In a nutshell Shemini, is a continuation of last week’s reading, Tzav, where we learned about the Tabernacle‘s seven-day inaugural ceremony. Shemini opens on the eighth day, when G‑d‘s presence descends upon the Tabernacle. On that day, Aaron‘s sons Nadab and Avihu die when offering an uncalled-for incense sacrifice. The portion concludes with a discussion about the laws of Kosher and ritual purity.
Perhaps the most distinctive feature of Judaism in the eyes of the non-Jewish public is the laws of kashrut.
These are the animals that you may eat (11:4)
Our commentators offer a range of suggestions to explain why the Torah allows certain types of food, but prohibits others.
The Rambam argues that forbidden foods are medically harmful. As he explains in the Guide to the Perplexed (3:48), it is neither the physical features of a kosher animal which make it kosher, nor is it the physical features of the non-kosher animal which make it non-kosher. These only serve to indicate which animals are permitted and which are forbidden. The reason that forbidden animals and fishes do not have these signs is because they damage people’s health: G-d knows of the injury that forbidden foods cause to man.

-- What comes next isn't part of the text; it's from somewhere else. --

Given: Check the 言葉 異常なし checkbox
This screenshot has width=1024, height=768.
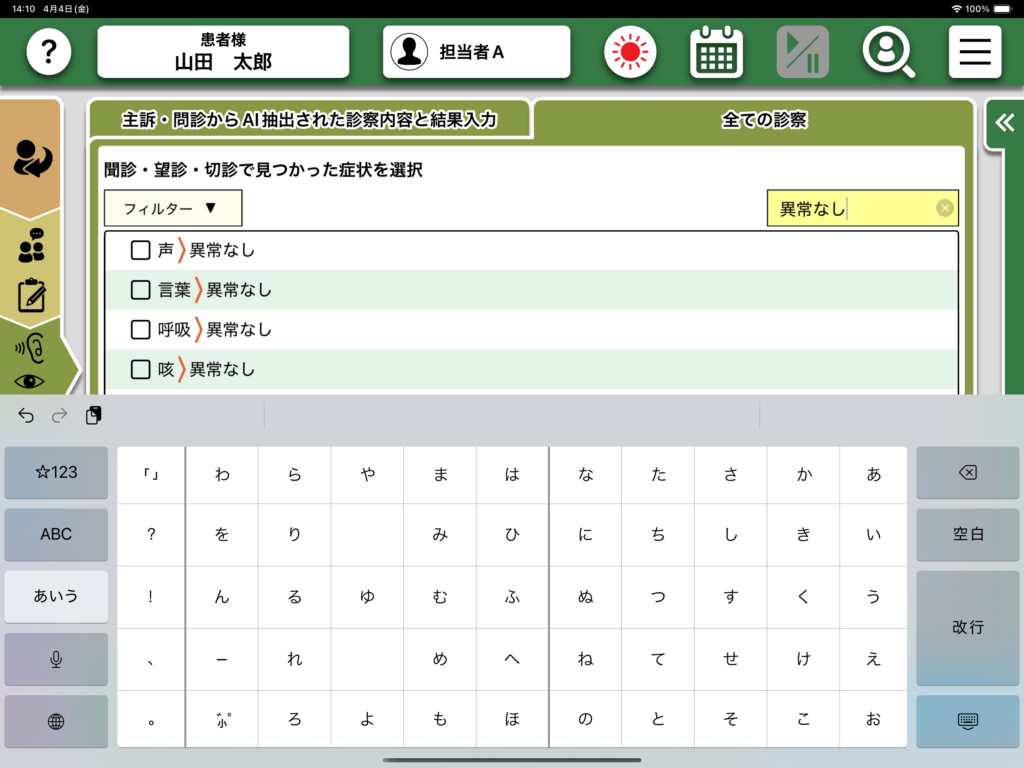Looking at the screenshot, I should point(141,290).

Abarbanel, however takes a different view:
“We ourselves see that the other nations do eat these forbidden foods, and that does not in any way affect their health. In addition, if the reason is medical, then there are also various plants that are harmful, yet the Torah does not forbid them.”
Abarbanel therefore explains that the Torah prohibits the consumption of non-kosher foods because of the invisible effects that they have on the person’s soul. He appears to follow the line take by the Talmud (Yoma 39a), where the letters making up the word venitmeitem (be contaminated) (11:43) can also be read as venitamtem which means being spiritually defiled. With respect to the eating of forbidden foods, the Chinuch (Mitzva 73) notes that the harm caused by eating these foods is not physical. Rather they prevent a person from being able to ‘tune in’ to the Almighty, His Creation and His Commandments – in other words to reach higher spiritual levels. For that reason the Rema rules that it is forbidden to give small children non-kosher foods (Yoreh Deah 81:7).

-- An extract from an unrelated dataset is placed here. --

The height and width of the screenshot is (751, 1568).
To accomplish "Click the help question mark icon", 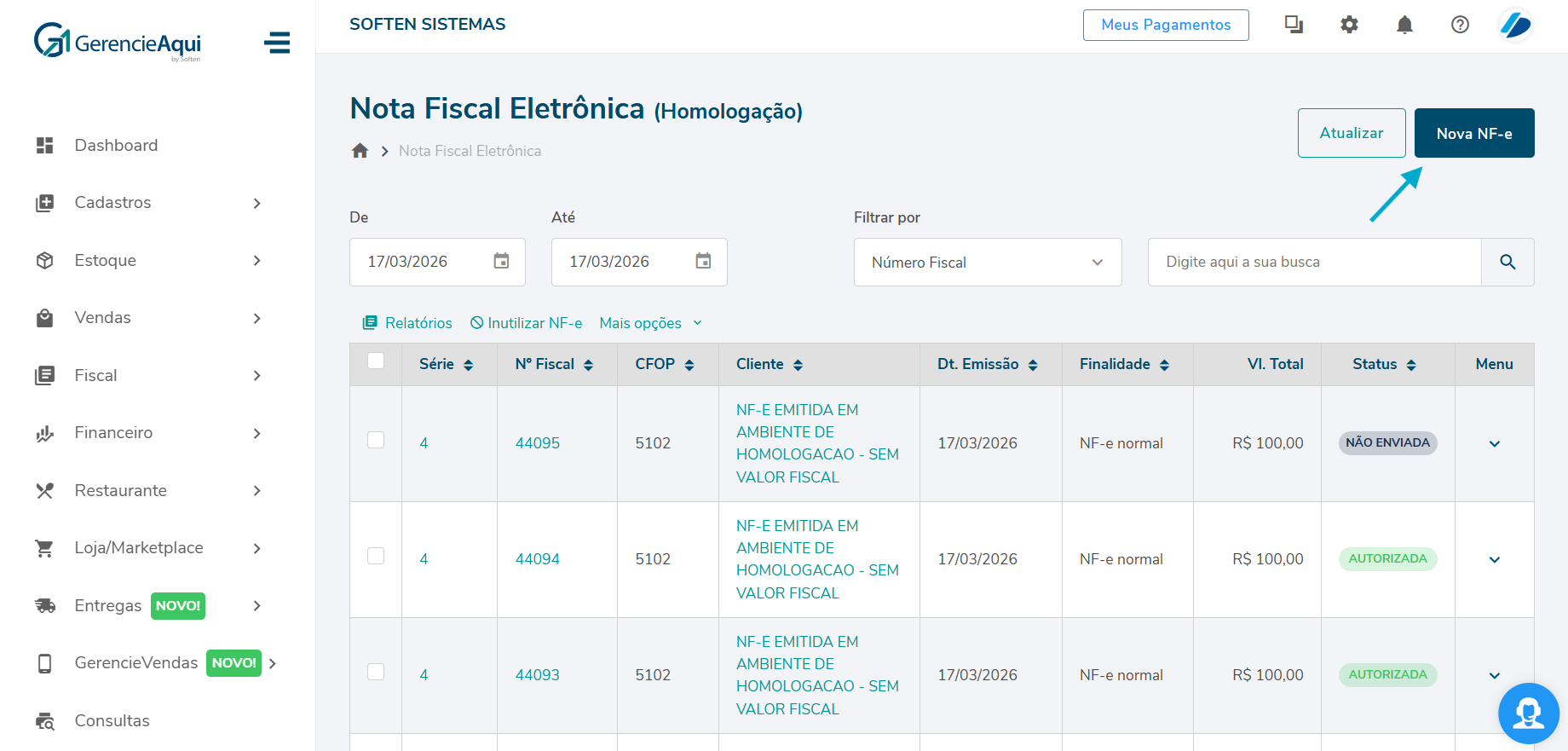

There is plenty of food and drink in the Torah. They get into every single parasha in one form or another. They are there to be appreciated, as the reasons for tragedies that were to befall the Israelite nation include:
Because you did not serve G-d happily and good-heartedly when everything was abundant (Deut. 28:47).
This may imply that the reason G-d created the huge varieties of tasty foods for us is to appreciate Him, come close to him, and serve Him “happily and good-heartedly”.
One only needs to gaze at an apple and look at the texture and subtle shades of color to realize that not only does it taste good, but He presented it to us as a work of art. Indeed, the Sephardim have the beautiful custom of making public berachot on varieties of food. Such acts of recognizing G-d as the Source of All Blessings are considered to raise the soul of the deceased to a higher plane in the World to Come.
So being forbidden to eat certain food items enables us to enjoy what we are permitted all the more. And in doing so, we recognize Him, thank Him, and then deepen our relationship with Him through hakarat hatov – gratitude – ‘happily and good-heartedly’.
As R. Eliyahu Lopian ztl. expresses it in Lev Eliyahu:
To fulfil the Torah it is not necessary to fear Heaven greatly, but to possess the virtue of gratitude… This virtue alone will lead to the fulfillment of the whole Torah.
As the text in the Parasha states, at the end of the laws of Kashrut:
You shall sanctify yourself, and you shall become holy, for I am holy (11:44).
By abstaining from forbidden foods and appreciating all the more what we may eat, we come closer to G-d.